ARTIKEL:
# # # #

Dakota RI-001 Seulawah adalah
pesawat angkut pertama milik Republik Indonesia yang dibeli dari uang sumbangan
rakyat Aceh. Pesawat Dakota RI-001 Seulawah ini adalah cikal bakal berdirinya
perusahaan penerbangan niaga pertama, Indonesian Airways. Pesawat ini sangat
besar jasanya dalam perjuangan awal pembentukan negara Indonesia.
Pesawat Dakota DC-3 Seulawah ini
memiliki panjang badan 19,66 meter dan rentang sayap 28.96 meter, ditenagai dua
mesin Pratt & Whitney berbobot 8.030 kg serta mampu terbang dengan kecepatan
maksimum 346 km/jam.
Sejarah
KSAU Laksamana Udara Soerjadi
Soerjadarma memprakarsai pembelian pesawat angkut. Biro Rencana dan Propaganda
TNI-AU yang dipimpin oleh OU II Wiweko Supono dan dibantu oleh OMU II Nurtanio
Pringgoadisuryo dipercaya sebagai pelaksana ide tersebut.
Biro tersebut kemudian menyiapkan
sekira 25 model pesawat Dakota. Kemudian, Kepala Biro Propaganda TNI AU, OMU I
J. Salatun ditugaskan mengikuti Presiden Soekarno ke Sumatra dalam rangka
mencari dana.

# # # #

(Catatan penunjukan untuk teks dan elemen)
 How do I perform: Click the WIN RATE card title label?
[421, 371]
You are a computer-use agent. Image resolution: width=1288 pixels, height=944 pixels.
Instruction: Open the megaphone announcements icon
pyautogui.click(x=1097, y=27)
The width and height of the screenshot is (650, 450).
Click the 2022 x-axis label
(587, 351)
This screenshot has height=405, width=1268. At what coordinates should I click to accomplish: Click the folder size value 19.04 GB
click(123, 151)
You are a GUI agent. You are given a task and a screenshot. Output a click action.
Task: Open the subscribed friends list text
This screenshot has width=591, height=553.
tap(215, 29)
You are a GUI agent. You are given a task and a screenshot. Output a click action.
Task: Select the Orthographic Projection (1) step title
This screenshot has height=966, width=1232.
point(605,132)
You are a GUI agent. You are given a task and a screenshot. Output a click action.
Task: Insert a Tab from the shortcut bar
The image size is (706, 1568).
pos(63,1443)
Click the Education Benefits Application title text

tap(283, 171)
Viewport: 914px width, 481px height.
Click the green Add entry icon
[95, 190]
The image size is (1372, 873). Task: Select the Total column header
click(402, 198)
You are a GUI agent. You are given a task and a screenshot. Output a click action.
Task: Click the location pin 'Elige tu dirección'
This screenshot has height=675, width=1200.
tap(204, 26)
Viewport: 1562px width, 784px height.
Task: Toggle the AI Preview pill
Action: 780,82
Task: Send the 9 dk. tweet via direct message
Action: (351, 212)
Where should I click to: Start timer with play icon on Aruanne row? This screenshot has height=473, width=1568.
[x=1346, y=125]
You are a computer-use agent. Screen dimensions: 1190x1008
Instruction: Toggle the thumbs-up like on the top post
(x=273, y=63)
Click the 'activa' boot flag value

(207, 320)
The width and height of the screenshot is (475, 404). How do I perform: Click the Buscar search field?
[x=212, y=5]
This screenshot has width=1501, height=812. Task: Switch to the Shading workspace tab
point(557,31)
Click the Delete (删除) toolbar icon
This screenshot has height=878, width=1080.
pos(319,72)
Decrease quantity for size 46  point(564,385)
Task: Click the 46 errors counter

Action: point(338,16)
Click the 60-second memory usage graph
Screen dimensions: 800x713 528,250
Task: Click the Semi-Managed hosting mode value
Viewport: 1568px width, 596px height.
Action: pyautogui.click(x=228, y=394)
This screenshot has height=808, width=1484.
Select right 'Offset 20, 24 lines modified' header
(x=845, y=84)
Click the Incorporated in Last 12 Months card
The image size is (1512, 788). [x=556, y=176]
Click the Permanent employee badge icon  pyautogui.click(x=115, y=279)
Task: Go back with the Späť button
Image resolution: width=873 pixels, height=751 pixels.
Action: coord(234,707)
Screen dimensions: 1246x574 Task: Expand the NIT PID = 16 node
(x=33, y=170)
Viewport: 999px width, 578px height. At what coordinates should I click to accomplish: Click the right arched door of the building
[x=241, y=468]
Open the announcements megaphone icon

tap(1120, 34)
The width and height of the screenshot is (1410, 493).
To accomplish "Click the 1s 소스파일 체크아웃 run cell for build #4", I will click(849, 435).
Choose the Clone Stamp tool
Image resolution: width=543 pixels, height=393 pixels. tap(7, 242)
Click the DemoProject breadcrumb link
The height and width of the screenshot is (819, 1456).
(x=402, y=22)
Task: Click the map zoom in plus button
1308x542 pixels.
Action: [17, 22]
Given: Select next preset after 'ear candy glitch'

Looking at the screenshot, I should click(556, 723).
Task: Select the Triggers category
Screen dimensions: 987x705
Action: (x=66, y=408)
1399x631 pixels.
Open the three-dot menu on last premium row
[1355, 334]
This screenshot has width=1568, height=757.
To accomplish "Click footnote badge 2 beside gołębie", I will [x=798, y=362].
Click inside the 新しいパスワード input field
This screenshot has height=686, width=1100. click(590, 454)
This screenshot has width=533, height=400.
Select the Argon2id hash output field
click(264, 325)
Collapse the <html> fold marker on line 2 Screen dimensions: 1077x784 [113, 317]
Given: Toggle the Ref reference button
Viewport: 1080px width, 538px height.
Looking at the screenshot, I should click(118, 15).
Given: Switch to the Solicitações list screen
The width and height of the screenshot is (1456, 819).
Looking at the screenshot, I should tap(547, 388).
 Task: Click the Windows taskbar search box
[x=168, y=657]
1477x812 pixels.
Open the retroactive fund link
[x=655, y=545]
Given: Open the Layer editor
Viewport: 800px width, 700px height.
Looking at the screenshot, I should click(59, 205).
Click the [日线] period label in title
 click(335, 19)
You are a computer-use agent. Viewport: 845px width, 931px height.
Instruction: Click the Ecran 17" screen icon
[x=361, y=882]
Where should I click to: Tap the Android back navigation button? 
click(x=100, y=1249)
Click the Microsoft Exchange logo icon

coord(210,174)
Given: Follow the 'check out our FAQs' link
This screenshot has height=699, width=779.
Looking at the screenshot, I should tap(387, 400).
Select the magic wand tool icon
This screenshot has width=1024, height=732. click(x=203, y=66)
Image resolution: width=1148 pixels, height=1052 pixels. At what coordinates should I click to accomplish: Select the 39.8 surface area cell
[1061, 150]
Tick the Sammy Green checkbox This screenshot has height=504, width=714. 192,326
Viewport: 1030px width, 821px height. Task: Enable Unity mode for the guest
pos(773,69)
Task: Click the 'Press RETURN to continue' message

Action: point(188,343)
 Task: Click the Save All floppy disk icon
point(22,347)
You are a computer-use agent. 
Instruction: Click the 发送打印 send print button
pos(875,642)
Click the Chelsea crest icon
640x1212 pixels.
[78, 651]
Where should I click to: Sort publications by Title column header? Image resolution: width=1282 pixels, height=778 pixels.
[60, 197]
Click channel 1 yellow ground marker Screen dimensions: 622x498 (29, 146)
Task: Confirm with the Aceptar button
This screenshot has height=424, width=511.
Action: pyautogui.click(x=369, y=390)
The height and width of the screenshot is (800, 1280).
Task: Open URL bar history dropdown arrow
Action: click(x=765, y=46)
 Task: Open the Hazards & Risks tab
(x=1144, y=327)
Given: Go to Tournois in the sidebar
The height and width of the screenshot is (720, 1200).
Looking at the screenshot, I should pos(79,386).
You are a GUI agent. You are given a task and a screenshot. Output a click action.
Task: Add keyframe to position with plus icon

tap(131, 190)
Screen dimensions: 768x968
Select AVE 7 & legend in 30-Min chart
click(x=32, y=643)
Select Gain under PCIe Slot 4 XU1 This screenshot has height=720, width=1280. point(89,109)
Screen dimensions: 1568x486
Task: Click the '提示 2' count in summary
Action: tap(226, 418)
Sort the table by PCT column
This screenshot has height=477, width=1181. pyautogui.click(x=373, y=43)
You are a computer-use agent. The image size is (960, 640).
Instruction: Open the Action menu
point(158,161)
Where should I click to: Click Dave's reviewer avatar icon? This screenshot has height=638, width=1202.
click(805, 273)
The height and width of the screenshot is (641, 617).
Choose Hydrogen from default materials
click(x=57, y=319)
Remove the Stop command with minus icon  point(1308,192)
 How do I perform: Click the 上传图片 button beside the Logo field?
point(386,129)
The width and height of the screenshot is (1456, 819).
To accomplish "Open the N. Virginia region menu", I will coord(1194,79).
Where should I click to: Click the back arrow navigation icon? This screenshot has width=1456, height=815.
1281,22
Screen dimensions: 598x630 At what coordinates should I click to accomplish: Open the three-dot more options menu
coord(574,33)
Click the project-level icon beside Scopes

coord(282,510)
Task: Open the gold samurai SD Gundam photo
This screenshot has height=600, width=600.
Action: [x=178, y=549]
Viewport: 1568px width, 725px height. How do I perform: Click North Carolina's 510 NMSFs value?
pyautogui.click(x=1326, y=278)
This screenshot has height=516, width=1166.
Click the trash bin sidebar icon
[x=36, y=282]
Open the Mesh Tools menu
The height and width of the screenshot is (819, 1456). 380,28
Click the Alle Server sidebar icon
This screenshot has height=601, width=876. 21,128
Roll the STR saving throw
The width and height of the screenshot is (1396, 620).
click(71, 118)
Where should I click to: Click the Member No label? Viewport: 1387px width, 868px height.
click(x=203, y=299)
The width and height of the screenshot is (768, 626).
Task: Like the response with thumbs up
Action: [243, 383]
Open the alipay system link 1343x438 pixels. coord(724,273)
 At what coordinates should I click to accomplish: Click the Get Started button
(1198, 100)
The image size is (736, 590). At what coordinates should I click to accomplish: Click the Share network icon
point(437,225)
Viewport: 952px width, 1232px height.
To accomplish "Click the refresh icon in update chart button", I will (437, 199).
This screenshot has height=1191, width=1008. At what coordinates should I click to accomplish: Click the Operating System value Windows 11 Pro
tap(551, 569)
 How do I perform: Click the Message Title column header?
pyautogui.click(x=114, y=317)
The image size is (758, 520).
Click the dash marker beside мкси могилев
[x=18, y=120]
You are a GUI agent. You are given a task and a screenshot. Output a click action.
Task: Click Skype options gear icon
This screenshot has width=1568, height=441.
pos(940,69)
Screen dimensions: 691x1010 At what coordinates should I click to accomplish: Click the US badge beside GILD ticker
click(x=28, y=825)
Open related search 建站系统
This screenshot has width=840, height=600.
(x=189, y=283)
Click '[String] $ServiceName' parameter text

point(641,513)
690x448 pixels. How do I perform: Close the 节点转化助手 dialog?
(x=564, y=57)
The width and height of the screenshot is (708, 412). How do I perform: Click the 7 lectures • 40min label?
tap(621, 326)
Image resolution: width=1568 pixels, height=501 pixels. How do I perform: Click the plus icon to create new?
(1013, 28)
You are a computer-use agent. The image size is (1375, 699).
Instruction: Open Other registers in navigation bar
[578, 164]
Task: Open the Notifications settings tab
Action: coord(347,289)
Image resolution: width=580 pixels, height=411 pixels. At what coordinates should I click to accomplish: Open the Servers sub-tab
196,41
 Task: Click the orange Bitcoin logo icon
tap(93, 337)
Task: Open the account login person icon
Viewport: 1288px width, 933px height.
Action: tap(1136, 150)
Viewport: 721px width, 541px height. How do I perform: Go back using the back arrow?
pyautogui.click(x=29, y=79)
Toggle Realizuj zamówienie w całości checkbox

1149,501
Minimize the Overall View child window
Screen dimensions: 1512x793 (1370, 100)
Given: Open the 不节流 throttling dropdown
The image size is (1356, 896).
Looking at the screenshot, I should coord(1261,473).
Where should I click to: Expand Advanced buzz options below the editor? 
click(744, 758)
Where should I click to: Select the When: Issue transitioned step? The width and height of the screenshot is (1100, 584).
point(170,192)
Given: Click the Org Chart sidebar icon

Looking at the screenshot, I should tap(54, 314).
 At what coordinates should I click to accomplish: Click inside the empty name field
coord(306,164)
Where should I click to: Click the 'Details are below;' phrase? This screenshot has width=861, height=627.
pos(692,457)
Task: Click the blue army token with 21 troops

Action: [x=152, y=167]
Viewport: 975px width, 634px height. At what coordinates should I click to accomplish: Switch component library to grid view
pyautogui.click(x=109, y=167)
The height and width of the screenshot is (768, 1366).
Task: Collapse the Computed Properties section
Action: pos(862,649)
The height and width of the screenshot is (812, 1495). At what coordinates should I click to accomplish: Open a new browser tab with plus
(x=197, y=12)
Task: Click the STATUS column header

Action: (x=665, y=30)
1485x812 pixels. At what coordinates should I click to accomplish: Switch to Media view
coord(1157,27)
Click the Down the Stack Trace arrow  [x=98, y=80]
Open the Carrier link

# # # #

PETUNJUK TUGAS:
a – Jawablah pertanyaan berikut berdasarkan artikel tentang pesawat Dakota RI-001 Seulawah.
(i) Pesawat tersebut dibeli dari uang sumbangan siapa?
(ii) Berapa kecepatan maksimum pesawat Dakota DC-3 Seulawah?
(iii) Siapa yang memimpin Biro Rencana dan Propaganda TNI-AU?
b – Teruskan artikel tentang pesawat Dakota RI-001 Seulawah setelah kalimat terakhirnya.
Catatan tersebut merupakan bahan tersendiri yang tidak berkaitan dengan artikel.

HASIL AKHIR:
a –
(i) Rakyat Aceh.
(ii) 346 km/jam.
(iii) OU II Wiweko Supono.

b –
Pada tanggal 16 Juni 1948 di
Hotel Kutaraja, Presiden Soekarno berhasil membangkitkan patriotisme rakyat
Aceh. Melalui sebuah kepanitiaan yang diketuai Djuned Yusuf dan Said Muhammad
Alhabsji, berhasil dikumpulkan sumbangan dari rakyat Aceh setara dengan 20 kg
emas.
Latar Belakang Pembelian Dua Pesawat Seulawah & Kisah Yang Tercecer
Pesawat Seulawah RI-001 merupakan
bukti nyata dukungan totalitas yang diberikan Aceh dalam proses persalinan
republik ini. Seulawah RI-001 yang merupakan cikal bakal Garuda Indonesia
Airways, merupakan instrumen paling penting dan efektif dalam tahap paling awal
perjuangan mempertahankan kemerdekaan.
Pesawat Sumbangan Rakyat Atjeh |
Peserta pertemuan yang terdiri
atas saudagar dan tokoh masyarakat Aceh saling melirik. Lalu, salah seorang
dari mereka bangun. Seorang pria muda berusia sekitar 30 tahun. Dia saudagar.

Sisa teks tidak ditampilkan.